Work to be completed: Look over the entries below. Report how many lines hold the word "agent", and only that.

BEGIN Data for analysis

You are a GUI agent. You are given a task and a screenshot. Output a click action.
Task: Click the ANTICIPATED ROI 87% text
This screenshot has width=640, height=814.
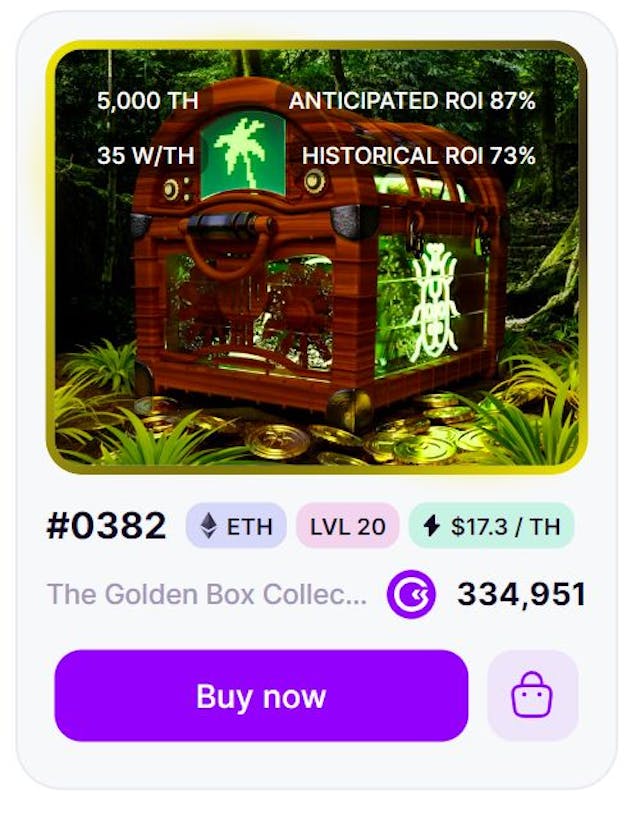click(x=412, y=101)
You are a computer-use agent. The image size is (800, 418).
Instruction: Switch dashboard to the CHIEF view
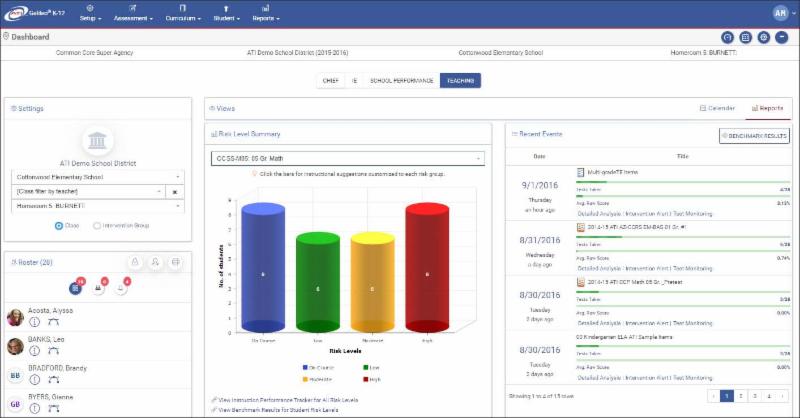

END Data for analysis

Written answer: 2